To investigate dispersion of the 845 SNPs over populations, Pearson correlations between allele frequencies of each population and the expected mean allele frequencies for the 6 populations was examined (graphs not shown). The test showed that allele frequencies in Europeans and in populations with genetic proximity to Europeans had the best correlations with the expected mean allele frequencies. The Pearson r values then decreased as the genetic distance from Europeans increased in the following order: AMR (r = 0.98) > EUR and SAS (r = 0.97) > SOM (r = 0.96) > EAS (r = 0.92) > YRI (r = 0.89).

DNA variants

In Fig. 3, violin plots are shown that schematically show distribution of allele frequencies for the 845 common hemostatic SNPs. In general, the two African populations (SOM and YRI) had higher median allele frequencies than other populations. The EAS population showed the lowest median allele frequencies among the 6 populations investigated.

Fig. 3
figure 3

Violin plots showing the distribution of allele frequencies for 845 hemostatic SNPs in different populations. The small white circles indicate the median value: 0.036 (AMR), 0.018 (EAS), 0.035 (EUR), 0.031 (SAS), 0.053 (SOM), and 0.056 (YRI). The black rectangle in the middle represents the interquartile range. Allele frequency refer to the frequency of the alternative allele

Of the 845 hemostatic SNPs included in the analyses, 779 were not recorded in ClinVar and were designated as unknowns. The remaining 66 SNPs were found on ClinVar, of which 10 were annotated as benign variants, 8 as drug response related, 26 as likely benign, 9 as pathogenic, and 13 as variants of uncertain significance (VUS). In Fig. 4, these 66 ClinVar SNPs are shown in a heatmap. It appears in the heatmap that fewer drug response alleles reach frequencies greater than 0.10 in East Asian and West African (YRI) populations (upper segments of the heatmap). Other SNPs, such as the Ala15Thr variant (rs6092) in SERPINE1 whose pathogenicity status is disputed, have alleles that are prevalent in non-African populations but not in the 2 African populations investigated (see Additional file 1: Table S1).

Fig. 4
figure 4

A heatmap showing 66 hemostatic SNPs found in the ClinVar database with at least 1% alternative allele frequency in 6 world populations. The legend on the right side shows corresponding colors for alternative allele frequencies (AAF). The SNPs are arranged from top to bottom as follows according to their ClinVar annotations: drug-response (n = 8), pathogenic (n = 9), variant of uncertain significance (n = 13), likely-benign (n = 26), and benign (n = 10)

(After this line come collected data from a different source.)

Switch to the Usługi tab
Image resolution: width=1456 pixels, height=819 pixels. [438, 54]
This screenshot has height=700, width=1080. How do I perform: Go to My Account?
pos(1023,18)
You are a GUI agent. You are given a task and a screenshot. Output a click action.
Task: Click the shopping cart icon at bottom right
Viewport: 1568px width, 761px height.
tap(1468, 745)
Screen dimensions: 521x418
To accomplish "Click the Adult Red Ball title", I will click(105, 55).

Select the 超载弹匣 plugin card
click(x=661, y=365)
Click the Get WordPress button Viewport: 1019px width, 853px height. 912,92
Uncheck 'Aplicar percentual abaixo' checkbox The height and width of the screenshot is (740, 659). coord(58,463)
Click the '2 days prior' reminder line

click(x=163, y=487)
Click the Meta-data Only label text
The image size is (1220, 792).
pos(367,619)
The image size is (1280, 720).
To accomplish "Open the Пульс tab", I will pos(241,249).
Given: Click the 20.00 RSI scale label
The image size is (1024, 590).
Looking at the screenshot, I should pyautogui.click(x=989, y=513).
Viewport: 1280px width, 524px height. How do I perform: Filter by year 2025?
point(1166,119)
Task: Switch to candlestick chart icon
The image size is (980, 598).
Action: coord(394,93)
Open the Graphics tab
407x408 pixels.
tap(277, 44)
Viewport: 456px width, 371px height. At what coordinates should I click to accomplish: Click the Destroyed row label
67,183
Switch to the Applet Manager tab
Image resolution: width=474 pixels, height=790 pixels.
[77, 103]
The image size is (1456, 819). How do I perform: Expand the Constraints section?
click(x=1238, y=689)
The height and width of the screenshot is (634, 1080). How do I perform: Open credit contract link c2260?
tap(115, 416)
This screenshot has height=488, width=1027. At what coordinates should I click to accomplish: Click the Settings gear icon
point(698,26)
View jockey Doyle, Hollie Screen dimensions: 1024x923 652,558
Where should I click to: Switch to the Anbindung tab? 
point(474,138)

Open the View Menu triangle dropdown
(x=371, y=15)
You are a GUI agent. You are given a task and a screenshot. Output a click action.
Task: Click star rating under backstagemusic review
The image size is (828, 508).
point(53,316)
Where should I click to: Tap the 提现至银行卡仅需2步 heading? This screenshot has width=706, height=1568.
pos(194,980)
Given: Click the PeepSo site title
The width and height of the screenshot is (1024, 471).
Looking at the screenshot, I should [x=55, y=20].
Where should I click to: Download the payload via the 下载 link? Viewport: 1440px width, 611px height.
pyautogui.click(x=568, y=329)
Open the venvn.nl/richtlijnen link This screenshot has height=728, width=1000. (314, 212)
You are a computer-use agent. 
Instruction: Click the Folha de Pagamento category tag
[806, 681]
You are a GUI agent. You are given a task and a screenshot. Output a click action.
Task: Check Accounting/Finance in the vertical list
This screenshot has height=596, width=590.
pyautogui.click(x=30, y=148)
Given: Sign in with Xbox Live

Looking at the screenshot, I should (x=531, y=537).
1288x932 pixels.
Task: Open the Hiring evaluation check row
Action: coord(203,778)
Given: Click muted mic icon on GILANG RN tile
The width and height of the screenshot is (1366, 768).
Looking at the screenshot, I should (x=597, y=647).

Multi-SNP haplotype phasing

To investigate whether multi-SNP haplotype phasing provided better information than individual SNPs, we employed the Shapeit v2 method and constructed haplotypes for the 34 genes included in the analyses. We only included SNPs that were represented in both the Affymetrix genotype array and the phase-determined population data obtained from the 1000 Genomes Project phase 3. Resulting haplotypes are shown in a multi tab Excel file in Additional file 5: Table S2. All reference alleles shown in the table are ancestral alleles. In Table 1 a multi-SNP haplotype phasing for one of those 34 genes – vitamin K epoxide reductase complex subunit 1 (VKORC1) – is shown with regard to 8 different SNPs in 10 different populations: SOM, ASW, CEU, CHB, GIH, JPT, LWK, MXL, TSI, YRI. The VKORC1 gene is shown as an illustrative example partly because of its pharmacogenetic importance (warfarin resistance/sensitivity) and partly because of the high proportion of selected SNPs that given the allele frequencies could be expected to be informative as regards ethnicity. Surprisingly, a mere 8 different multi-SNP haplotypes of VKORC1 represent the whole spectrum. Those with a frequency less than one percent were excluded (indicated by an empty space in Table 1). The 8 percent ‘C G C C G G A A’ haplotype (haplotype row 6 in Table 1) was unique to the SOM population. To summarize Table 1, it is evident that the multi-SNP patterns of SNPs with high but not complete allelic association (i.e. strong LD plus evidence for historical recombination) in the VKORC1 gene across ethnic populations are more informative as regards ethnicity compared to looking at SNPs individually.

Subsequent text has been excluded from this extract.